Rewrite the data below, replacing each "Screen dimensions" with "Display size" and leaving everything else unchanged.

» **Items from a data source**:
'''

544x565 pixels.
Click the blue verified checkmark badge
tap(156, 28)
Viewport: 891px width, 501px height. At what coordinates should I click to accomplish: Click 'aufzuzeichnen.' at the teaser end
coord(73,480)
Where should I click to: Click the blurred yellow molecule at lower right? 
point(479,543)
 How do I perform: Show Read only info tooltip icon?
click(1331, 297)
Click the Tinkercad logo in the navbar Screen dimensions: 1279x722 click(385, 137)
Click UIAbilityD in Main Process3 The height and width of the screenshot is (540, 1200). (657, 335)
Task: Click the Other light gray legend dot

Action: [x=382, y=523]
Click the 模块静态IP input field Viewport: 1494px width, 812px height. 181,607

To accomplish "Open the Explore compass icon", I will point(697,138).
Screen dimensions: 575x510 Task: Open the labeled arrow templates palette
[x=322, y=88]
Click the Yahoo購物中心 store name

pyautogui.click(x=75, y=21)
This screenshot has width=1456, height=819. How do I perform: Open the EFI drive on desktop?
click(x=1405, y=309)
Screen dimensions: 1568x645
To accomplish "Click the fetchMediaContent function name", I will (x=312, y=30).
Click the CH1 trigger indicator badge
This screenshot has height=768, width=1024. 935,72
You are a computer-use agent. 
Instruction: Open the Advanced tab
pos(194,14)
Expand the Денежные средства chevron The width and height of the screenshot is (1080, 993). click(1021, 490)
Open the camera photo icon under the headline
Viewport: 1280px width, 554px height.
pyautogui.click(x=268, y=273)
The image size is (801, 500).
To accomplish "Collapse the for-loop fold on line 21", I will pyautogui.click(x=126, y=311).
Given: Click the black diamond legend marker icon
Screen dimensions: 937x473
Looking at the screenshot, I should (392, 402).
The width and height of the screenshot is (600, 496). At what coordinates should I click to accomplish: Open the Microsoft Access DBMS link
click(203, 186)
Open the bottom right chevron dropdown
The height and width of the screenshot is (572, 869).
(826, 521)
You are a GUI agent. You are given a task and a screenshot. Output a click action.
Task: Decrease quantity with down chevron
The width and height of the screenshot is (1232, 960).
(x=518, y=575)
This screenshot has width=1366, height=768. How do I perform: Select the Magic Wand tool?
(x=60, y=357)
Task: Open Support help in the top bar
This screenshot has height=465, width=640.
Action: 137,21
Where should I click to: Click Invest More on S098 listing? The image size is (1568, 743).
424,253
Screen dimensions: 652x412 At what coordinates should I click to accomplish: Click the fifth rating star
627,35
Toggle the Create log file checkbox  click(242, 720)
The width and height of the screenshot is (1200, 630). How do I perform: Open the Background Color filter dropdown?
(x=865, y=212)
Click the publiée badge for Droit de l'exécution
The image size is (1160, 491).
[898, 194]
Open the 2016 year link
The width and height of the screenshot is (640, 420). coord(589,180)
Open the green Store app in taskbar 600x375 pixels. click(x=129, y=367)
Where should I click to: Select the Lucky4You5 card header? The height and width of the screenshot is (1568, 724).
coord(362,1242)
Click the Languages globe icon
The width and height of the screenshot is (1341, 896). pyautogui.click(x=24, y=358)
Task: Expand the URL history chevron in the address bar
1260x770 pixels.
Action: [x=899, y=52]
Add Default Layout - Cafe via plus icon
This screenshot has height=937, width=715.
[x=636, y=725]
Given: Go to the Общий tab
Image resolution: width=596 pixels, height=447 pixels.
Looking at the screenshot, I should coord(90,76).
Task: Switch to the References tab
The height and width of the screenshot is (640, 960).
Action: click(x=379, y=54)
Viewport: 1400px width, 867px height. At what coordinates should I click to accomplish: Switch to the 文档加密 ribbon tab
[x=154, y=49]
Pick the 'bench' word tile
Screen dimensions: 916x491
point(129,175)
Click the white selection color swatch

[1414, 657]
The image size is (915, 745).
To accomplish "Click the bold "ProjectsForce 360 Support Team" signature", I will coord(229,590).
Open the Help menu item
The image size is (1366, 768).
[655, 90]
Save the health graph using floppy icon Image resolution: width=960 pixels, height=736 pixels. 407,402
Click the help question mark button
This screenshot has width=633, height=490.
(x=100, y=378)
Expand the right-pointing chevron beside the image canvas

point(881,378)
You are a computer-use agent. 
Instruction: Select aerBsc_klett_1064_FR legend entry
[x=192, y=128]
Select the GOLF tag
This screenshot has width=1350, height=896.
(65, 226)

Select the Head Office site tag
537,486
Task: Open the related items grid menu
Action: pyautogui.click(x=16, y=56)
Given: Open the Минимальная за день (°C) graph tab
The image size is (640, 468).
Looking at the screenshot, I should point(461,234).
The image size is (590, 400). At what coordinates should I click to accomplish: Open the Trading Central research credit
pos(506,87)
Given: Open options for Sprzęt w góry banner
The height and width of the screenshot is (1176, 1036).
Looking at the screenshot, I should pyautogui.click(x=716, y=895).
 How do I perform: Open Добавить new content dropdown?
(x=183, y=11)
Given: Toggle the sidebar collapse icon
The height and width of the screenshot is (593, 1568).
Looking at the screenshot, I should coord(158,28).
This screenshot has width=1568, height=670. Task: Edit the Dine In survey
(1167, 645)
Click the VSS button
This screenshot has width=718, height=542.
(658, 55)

'''

» **Result for this exercise**:
544x565 pixels.
Click the blue verified checkmark badge
tap(156, 28)
Viewport: 891px width, 501px height. At what coordinates should I click to accomplish: Click 'aufzuzeichnen.' at the teaser end
coord(73,480)
Where should I click to: Click the blurred yellow molecule at lower right? 
point(479,543)
 How do I perform: Show Read only info tooltip icon?
click(1331, 297)
Click the Tinkercad logo in the navbar Display size: 1279x722 click(385, 137)
Click UIAbilityD in Main Process3 The height and width of the screenshot is (540, 1200). (657, 335)
Task: Click the Other light gray legend dot

Action: [x=382, y=523]
Click the 模块静态IP input field Viewport: 1494px width, 812px height. 181,607

To accomplish "Open the Explore compass icon", I will point(697,138).
Display size: 575x510 Task: Open the labeled arrow templates palette
[x=322, y=88]
Click the Yahoo購物中心 store name

pyautogui.click(x=75, y=21)
This screenshot has width=1456, height=819. How do I perform: Open the EFI drive on desktop?
click(x=1405, y=309)
Display size: 1568x645
To accomplish "Click the fetchMediaContent function name", I will (x=312, y=30).
Click the CH1 trigger indicator badge
This screenshot has height=768, width=1024. 935,72
You are a computer-use agent. 
Instruction: Open the Advanced tab
pos(194,14)
Expand the Денежные средства chevron The width and height of the screenshot is (1080, 993). click(1021, 490)
Open the camera photo icon under the headline
Viewport: 1280px width, 554px height.
pyautogui.click(x=268, y=273)
The image size is (801, 500).
To accomplish "Collapse the for-loop fold on line 21", I will pyautogui.click(x=126, y=311).
Given: Click the black diamond legend marker icon
Display size: 937x473
Looking at the screenshot, I should (392, 402).
The width and height of the screenshot is (600, 496). At what coordinates should I click to accomplish: Open the Microsoft Access DBMS link
click(203, 186)
Open the bottom right chevron dropdown
The height and width of the screenshot is (572, 869).
(826, 521)
You are a GUI agent. You are given a task and a screenshot. Output a click action.
Task: Decrease quantity with down chevron
The width and height of the screenshot is (1232, 960).
(x=518, y=575)
This screenshot has width=1366, height=768. How do I perform: Select the Magic Wand tool?
(x=60, y=357)
Task: Open Support help in the top bar
This screenshot has height=465, width=640.
Action: 137,21
Where should I click to: Click Invest More on S098 listing? The image size is (1568, 743).
424,253
Display size: 652x412 At what coordinates should I click to accomplish: Click the fifth rating star
627,35
Toggle the Create log file checkbox  click(242, 720)
The width and height of the screenshot is (1200, 630). How do I perform: Open the Background Color filter dropdown?
(x=865, y=212)
Click the publiée badge for Droit de l'exécution
The image size is (1160, 491).
[898, 194]
Open the 2016 year link
The width and height of the screenshot is (640, 420). coord(589,180)
Open the green Store app in taskbar 600x375 pixels. click(x=129, y=367)
Where should I click to: Select the Lucky4You5 card header? The height and width of the screenshot is (1568, 724).
coord(362,1242)
Click the Languages globe icon
The width and height of the screenshot is (1341, 896). pyautogui.click(x=24, y=358)
Task: Expand the URL history chevron in the address bar
1260x770 pixels.
Action: [x=899, y=52]
Add Default Layout - Cafe via plus icon
This screenshot has height=937, width=715.
[x=636, y=725]
Given: Go to the Общий tab
Image resolution: width=596 pixels, height=447 pixels.
Looking at the screenshot, I should coord(90,76).
Task: Switch to the References tab
The height and width of the screenshot is (640, 960).
Action: click(x=379, y=54)
Viewport: 1400px width, 867px height. At what coordinates should I click to accomplish: Switch to the 文档加密 ribbon tab
[x=154, y=49]
Pick the 'bench' word tile
Display size: 916x491
point(129,175)
Click the white selection color swatch

[1414, 657]
The image size is (915, 745).
To accomplish "Click the bold "ProjectsForce 360 Support Team" signature", I will coord(229,590).
Open the Help menu item
The image size is (1366, 768).
[655, 90]
Save the health graph using floppy icon Image resolution: width=960 pixels, height=736 pixels. 407,402
Click the help question mark button
This screenshot has width=633, height=490.
(x=100, y=378)
Expand the right-pointing chevron beside the image canvas

point(881,378)
You are a computer-use agent. 
Instruction: Select aerBsc_klett_1064_FR legend entry
[x=192, y=128]
Select the GOLF tag
This screenshot has width=1350, height=896.
(65, 226)

Select the Head Office site tag
537,486
Task: Open the related items grid menu
Action: pyautogui.click(x=16, y=56)
Given: Open the Минимальная за день (°C) graph tab
The image size is (640, 468).
Looking at the screenshot, I should point(461,234).
The image size is (590, 400). At what coordinates should I click to accomplish: Open the Trading Central research credit
pos(506,87)
Given: Open options for Sprzęt w góry banner
The height and width of the screenshot is (1176, 1036).
Looking at the screenshot, I should pyautogui.click(x=716, y=895).
 How do I perform: Open Добавить new content dropdown?
(x=183, y=11)
Given: Toggle the sidebar collapse icon
The height and width of the screenshot is (593, 1568).
Looking at the screenshot, I should coord(158,28).
This screenshot has width=1568, height=670. Task: Edit the Dine In survey
(1167, 645)
Click the VSS button
This screenshot has width=718, height=542.
(658, 55)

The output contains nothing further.